[Stored data]
□ □ □

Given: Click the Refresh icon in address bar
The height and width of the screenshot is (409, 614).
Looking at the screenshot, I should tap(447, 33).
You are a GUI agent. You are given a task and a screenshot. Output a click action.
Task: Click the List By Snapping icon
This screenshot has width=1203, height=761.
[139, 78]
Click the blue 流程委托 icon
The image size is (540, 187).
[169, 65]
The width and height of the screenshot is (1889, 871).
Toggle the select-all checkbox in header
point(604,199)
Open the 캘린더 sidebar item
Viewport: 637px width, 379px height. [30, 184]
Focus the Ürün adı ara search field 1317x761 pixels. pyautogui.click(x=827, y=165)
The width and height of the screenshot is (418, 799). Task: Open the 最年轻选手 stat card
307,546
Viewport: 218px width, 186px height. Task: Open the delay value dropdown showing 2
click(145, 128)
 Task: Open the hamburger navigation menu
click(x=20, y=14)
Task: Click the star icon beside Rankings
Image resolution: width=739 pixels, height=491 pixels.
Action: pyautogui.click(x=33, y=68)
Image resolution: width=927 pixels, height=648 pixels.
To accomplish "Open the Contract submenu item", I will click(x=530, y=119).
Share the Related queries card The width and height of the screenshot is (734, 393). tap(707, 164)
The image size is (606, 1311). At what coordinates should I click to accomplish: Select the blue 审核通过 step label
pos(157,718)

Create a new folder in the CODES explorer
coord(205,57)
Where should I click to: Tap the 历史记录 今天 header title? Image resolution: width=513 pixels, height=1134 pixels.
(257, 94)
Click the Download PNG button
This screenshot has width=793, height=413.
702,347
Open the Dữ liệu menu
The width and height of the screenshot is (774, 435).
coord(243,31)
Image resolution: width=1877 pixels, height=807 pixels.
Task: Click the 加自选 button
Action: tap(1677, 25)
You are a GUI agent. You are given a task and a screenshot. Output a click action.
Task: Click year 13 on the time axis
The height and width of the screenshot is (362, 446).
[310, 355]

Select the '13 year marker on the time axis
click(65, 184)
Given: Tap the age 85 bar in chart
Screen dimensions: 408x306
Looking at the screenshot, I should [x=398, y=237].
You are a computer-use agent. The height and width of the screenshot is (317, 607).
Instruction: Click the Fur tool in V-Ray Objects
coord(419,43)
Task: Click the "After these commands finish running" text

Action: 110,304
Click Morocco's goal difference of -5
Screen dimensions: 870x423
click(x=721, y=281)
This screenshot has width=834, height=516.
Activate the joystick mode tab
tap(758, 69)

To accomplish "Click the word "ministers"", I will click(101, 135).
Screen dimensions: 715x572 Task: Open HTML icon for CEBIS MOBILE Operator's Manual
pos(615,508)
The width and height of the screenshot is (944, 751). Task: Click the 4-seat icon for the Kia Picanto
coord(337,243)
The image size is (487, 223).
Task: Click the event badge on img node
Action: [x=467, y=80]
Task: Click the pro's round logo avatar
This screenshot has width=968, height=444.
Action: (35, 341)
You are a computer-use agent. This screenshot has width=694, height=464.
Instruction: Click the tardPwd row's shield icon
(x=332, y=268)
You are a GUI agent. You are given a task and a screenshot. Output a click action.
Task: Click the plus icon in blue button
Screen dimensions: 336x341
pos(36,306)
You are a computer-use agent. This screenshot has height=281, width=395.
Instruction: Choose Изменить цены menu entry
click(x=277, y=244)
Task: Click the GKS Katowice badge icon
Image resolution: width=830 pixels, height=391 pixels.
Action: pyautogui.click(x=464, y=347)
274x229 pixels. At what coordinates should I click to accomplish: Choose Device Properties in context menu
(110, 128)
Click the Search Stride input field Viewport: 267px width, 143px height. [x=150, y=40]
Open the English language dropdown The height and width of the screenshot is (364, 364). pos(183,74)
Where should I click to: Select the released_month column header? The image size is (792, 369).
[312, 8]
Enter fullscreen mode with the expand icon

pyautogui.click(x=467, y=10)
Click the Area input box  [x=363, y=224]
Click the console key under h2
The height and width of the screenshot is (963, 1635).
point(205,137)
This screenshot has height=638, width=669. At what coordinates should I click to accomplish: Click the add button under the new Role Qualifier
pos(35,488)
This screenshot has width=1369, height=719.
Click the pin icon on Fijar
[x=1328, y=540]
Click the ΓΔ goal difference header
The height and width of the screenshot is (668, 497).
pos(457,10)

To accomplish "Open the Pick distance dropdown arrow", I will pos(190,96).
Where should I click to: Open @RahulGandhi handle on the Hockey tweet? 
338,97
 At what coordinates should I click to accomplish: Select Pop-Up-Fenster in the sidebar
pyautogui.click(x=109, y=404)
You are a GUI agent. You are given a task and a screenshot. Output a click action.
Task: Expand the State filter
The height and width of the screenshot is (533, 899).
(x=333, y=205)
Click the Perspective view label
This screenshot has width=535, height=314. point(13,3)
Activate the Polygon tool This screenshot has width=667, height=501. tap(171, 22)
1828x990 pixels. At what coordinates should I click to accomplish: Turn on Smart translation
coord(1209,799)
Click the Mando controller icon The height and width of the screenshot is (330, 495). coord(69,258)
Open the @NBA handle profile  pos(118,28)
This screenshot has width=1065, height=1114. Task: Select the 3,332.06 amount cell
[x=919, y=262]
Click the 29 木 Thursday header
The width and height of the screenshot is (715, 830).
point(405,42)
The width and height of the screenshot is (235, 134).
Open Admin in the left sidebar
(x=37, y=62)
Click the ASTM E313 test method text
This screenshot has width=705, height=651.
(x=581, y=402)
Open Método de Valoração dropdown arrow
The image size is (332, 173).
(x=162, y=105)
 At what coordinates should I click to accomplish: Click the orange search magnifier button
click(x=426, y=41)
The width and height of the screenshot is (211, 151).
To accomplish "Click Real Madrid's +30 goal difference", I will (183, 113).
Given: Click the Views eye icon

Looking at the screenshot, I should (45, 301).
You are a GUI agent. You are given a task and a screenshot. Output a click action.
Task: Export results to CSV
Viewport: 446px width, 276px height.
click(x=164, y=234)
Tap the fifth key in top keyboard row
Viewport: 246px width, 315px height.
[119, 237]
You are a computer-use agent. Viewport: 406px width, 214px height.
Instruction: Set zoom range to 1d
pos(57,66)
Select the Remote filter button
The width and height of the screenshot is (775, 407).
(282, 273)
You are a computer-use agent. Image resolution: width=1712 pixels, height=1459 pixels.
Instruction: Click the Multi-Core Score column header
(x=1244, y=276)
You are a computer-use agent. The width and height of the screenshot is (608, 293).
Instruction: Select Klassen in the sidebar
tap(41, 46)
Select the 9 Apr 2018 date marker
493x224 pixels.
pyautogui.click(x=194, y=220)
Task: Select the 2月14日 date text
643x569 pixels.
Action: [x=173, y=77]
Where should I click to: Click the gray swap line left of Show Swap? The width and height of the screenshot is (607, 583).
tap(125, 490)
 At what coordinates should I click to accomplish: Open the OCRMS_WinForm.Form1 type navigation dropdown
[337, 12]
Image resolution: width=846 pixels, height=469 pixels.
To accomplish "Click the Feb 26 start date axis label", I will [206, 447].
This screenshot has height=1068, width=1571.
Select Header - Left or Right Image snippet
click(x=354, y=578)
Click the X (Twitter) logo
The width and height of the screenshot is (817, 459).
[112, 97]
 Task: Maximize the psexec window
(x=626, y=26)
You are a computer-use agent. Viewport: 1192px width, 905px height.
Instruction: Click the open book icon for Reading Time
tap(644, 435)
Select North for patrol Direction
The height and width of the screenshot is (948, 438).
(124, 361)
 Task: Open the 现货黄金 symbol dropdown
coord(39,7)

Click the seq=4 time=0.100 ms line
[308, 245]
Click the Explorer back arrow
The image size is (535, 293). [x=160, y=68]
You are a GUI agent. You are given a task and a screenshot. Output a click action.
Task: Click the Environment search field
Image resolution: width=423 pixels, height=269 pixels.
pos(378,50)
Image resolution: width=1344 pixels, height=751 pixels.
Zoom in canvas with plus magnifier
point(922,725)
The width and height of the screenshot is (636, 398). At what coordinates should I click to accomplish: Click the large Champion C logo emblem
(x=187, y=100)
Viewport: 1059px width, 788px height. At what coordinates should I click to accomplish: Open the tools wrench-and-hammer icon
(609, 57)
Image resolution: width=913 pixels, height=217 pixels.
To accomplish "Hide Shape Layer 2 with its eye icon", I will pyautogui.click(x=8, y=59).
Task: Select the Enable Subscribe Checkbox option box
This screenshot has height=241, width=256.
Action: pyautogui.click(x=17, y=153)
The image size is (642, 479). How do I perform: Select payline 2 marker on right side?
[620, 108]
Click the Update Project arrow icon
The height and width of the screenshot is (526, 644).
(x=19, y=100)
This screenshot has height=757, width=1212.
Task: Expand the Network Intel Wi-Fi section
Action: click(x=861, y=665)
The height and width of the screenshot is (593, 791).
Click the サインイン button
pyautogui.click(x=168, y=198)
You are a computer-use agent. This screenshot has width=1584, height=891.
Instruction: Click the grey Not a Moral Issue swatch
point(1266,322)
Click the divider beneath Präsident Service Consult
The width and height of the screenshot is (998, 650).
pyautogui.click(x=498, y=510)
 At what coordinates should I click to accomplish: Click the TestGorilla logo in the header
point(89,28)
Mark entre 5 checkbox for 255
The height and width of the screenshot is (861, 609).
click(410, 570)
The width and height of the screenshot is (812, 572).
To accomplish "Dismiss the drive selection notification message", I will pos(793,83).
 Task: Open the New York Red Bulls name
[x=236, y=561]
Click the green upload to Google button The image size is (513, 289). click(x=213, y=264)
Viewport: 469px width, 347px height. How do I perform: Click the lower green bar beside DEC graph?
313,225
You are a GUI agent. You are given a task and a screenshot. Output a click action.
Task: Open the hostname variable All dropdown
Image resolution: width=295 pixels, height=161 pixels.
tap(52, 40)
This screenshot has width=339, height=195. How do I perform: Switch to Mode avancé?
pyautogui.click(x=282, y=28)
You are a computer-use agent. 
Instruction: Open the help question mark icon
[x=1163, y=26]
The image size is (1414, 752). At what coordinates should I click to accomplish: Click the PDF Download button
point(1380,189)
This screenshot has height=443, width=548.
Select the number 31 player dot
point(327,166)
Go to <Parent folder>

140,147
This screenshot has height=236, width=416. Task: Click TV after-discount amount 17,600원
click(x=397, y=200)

□ □ □

## Required action
Beginning with the line that contains "Go to <Parent folder>", repeat every line through the end of the records and nothing more.

## Answer for the task
Go to <Parent folder>

140,147
This screenshot has height=236, width=416. Task: Click TV after-discount amount 17,600원
click(x=397, y=200)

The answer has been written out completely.